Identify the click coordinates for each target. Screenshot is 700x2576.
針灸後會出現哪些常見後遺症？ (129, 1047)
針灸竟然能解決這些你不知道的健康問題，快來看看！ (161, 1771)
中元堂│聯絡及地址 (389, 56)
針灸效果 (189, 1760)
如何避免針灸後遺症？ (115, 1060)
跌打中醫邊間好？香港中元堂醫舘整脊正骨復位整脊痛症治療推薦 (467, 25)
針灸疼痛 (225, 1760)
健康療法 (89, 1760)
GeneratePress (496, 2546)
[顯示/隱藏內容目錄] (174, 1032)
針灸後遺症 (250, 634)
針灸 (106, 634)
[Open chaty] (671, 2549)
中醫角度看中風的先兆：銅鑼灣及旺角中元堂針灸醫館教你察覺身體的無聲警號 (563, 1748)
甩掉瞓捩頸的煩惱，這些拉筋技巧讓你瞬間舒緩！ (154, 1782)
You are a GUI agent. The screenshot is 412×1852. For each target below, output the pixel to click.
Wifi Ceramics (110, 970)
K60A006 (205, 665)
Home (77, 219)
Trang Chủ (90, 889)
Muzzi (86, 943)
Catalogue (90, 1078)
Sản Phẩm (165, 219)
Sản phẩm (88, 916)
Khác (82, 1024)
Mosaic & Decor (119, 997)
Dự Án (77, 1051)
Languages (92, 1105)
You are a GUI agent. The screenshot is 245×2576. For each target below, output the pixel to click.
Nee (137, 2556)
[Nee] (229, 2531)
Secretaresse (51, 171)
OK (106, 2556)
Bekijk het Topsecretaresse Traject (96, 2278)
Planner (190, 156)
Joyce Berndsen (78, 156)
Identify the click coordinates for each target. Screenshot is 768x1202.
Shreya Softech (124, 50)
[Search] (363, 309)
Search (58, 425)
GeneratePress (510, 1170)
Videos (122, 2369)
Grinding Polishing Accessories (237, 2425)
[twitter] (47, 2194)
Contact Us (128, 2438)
• • •
Set the whole listing down, word for word.

Exercise output
Identify the click coordinates for each target. Screenshot is 700x2576.
針灸後會出現哪些常見後遺症？ (129, 1047)
針灸竟然能解決這些你不知道的健康問題，快來看看！ (161, 1771)
中元堂│聯絡及地址 (389, 56)
針灸效果 (189, 1760)
如何避免針灸後遺症？ (115, 1060)
跌打中醫邊間好？香港中元堂醫舘整脊正骨復位整脊痛症治療推薦 (467, 25)
針灸疼痛 (225, 1760)
健康療法 (89, 1760)
GeneratePress (496, 2546)
[顯示/隱藏內容目錄] (174, 1032)
針灸後遺症 (250, 634)
針灸 (106, 634)
[Open chaty] (671, 2549)
中醫角度看中風的先兆：銅鑼灣及旺角中元堂針灸醫館教你察覺身體的無聲警號 (563, 1748)
甩掉瞓捩頸的煩惱，這些拉筋技巧讓你瞬間舒緩！ (154, 1782)
You are a GUI agent. The screenshot is 412×1852. For each target below, output the pixel to click.
Wifi Ceramics (110, 970)
K60A006 (205, 665)
Home (77, 219)
Trang Chủ (90, 889)
Muzzi (86, 943)
Catalogue (90, 1078)
Sản Phẩm (165, 219)
Sản phẩm (88, 916)
Khác (82, 1024)
Mosaic & Decor (119, 997)
Dự Án (77, 1051)
Languages (92, 1105)
You are a GUI agent. The screenshot is 245×2576. For each target below, output the pixel to click.
Nee (137, 2556)
[Nee] (229, 2531)
Secretaresse (51, 171)
OK (106, 2556)
Bekijk het Topsecretaresse Traject (96, 2278)
Planner (190, 156)
Joyce Berndsen (78, 156)
Identify the click coordinates for each target. Screenshot is 768x1202.
Shreya Softech (124, 50)
[Search] (363, 309)
Search (58, 425)
GeneratePress (510, 1170)
Videos (122, 2369)
Grinding Polishing Accessories (237, 2425)
[twitter] (47, 2194)
Contact Us (128, 2438)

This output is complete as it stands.